On April 13, 2022, it was announced that a spinoff of the Prime Video series Bosch, titled Bosch: Legacy, would premiere on the service on May 6, 2022, and that the coming-of-age series High School, based on the memoir by Tegan and Sara and adapted by Clea DuVall, would premiere in 2022. It was also announced that the service would add original films to its slate, beginning with the romantic comedy Love Accidentally, starring Brenda Song and Aaron O'Connell. In May 2022, Bosch: Legacy and Top Class were both renewed,

In April 2022, Amazon Freevee announced that it had ordered Beyond Black Beauty, the unscripted series America's Test Kitchen: The Next Generation and Play-Doh: Squished, renewals for Bosch: Legacy and Top Class: The Life and Times of the Sierra Canyon Trailblazers, and the music documentary Post Malone: Runaway.

===Third-party content===
IMDb TV announced it would begin streaming the NBC drama Chicago Fire on December 6, 2019, making the deal the biggest single licensing pact to date for the streaming service. In addition, IMDb TV announced it would also begin streaming all five seasons of Universal Television's Friday Night Lights starting on December 31, 2019.

In February 2020, IMDb TV acquired the rights to more than twenty scripted TV titles controlled by Walt Disney Direct-to-Consumer & International division and began streaming several Star Trek films in June and July 2020. Starting July 15, 2020, IMDb TV began streaming all 92 episodes of the AMC series Mad Men after completing a licensing deal with Lionsgate.

In January 2021, the service acquired Dean Devlin's former WGN America series Almost Paradise; Amazon Freevee would later order a second season of the series, which premiered on July 21, 2023.

In July 2021, Amazon and Universal Pictures reached a multi-year deal to bring Universal's films to IMDb TV. As part of the deal, titles from Universal's library would become available, making films including The Invisible Man eligible to stream on IMDb TV for free. Most of the studio's titles would be also available ad-free on Prime Video, including future theatrical releases following their first pay window and four months after being released on Peacock.

On November 3, 2021, IMDb TV UK began streaming content from FilmRise, MovieSphere, MagellanTV and SPI's Docustream, along with program-themed channels based on shows Deadly Women, Are We There Yet?, Bridezillas, Unsolved Mysteries, This Old House, MythBusters, and Hell's Kitchen.
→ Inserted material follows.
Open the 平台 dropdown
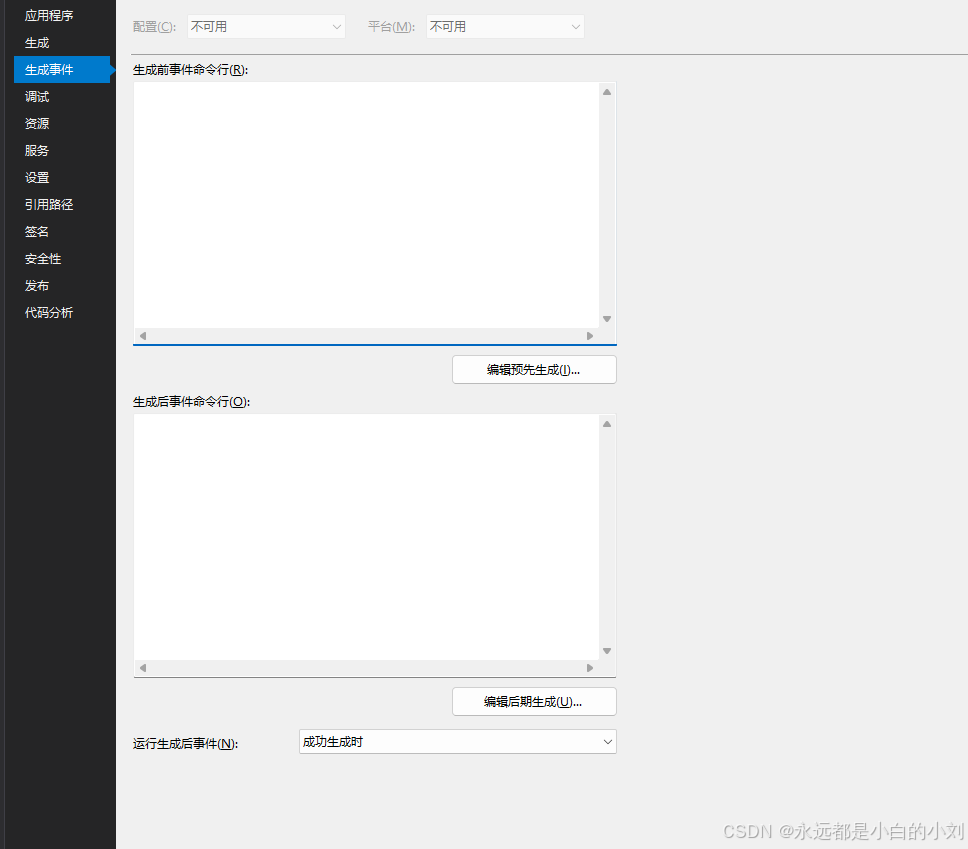This screenshot has height=849, width=968. pyautogui.click(x=504, y=26)
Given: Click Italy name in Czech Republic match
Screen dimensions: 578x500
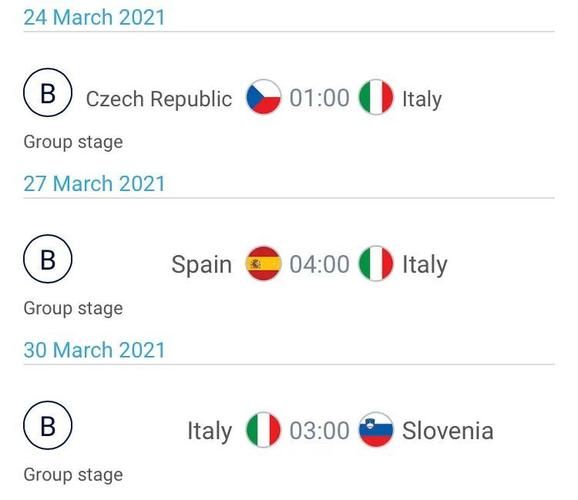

In November 2022, Amazon Freevee announced that it had ordered a revival of the long-running Australian soap opera Neighbours, which had originally been cancelled after being dropped by the UK's Channel 5. Freevee would be able to stream new episodes in the United Kingdom and United States, along with archive episodes. Network 10 would remain the first-run broadcaster of the series.

In May 2023, Amazon announced it would make over 100 Amazon Original series and films from Amazon Prime Video available on Freevee. Some shows would also be available in full, while others would only have a selection of episodes.